begin Raw data
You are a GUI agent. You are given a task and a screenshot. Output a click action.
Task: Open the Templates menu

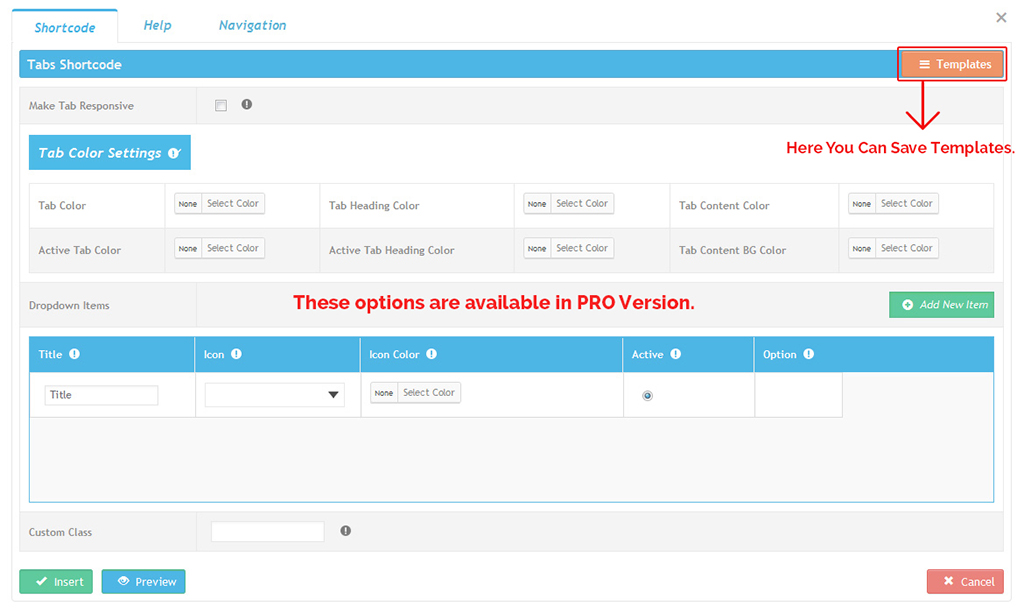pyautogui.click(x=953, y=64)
end Raw data
begin Raw data
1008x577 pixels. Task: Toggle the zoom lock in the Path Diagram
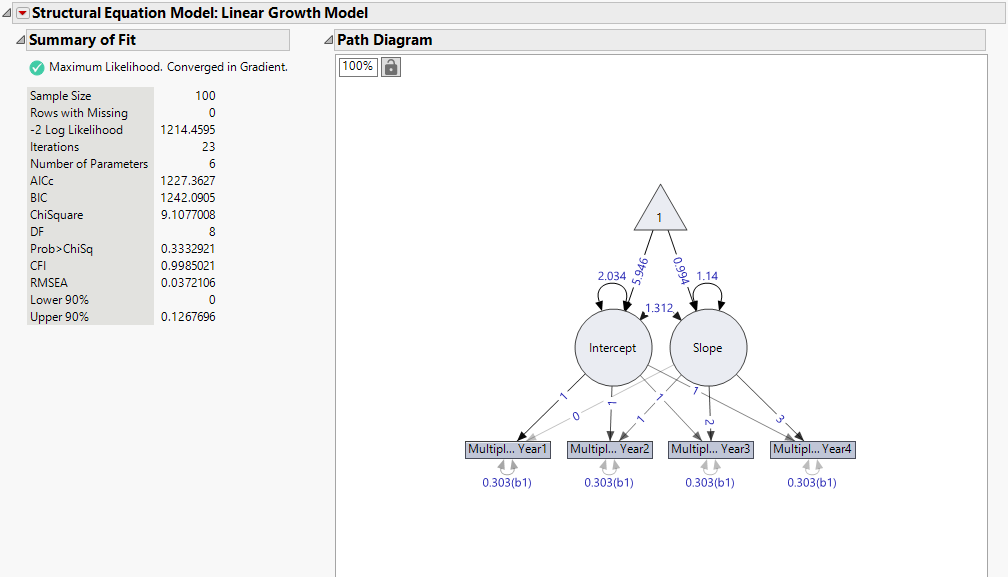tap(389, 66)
end Raw data
begin Raw data
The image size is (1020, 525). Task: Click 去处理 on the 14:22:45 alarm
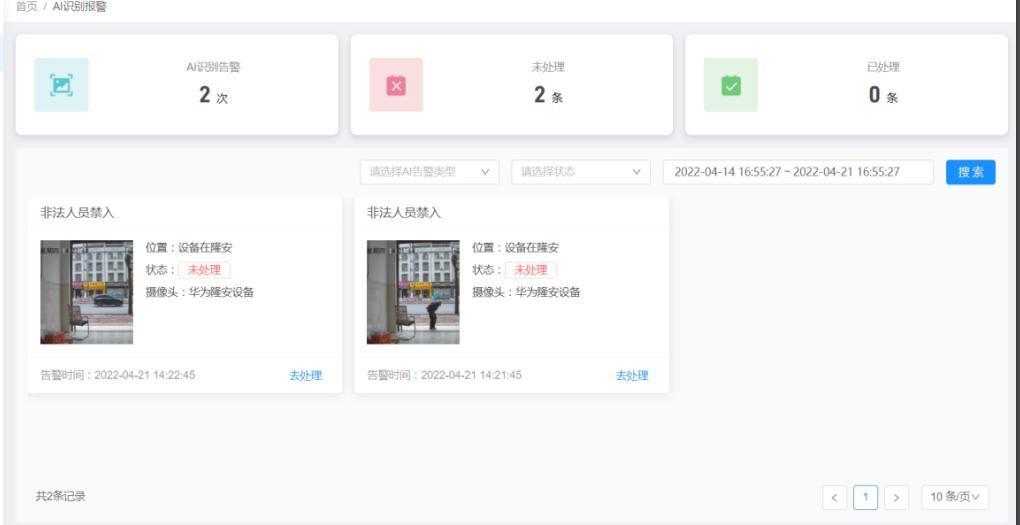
end Raw data
▶ Exercise task
Repeat the lines from the one with "You are a GUI" up to and including the one with "pyautogui.click(x=953, y=64)", substituting "Layers" for "Templates" and leaving everything else unchanged. Omit the pictures.

▶ Task response
You are a GUI agent. You are given a task and a screenshot. Output a click action.
Task: Open the Layers menu

pyautogui.click(x=953, y=64)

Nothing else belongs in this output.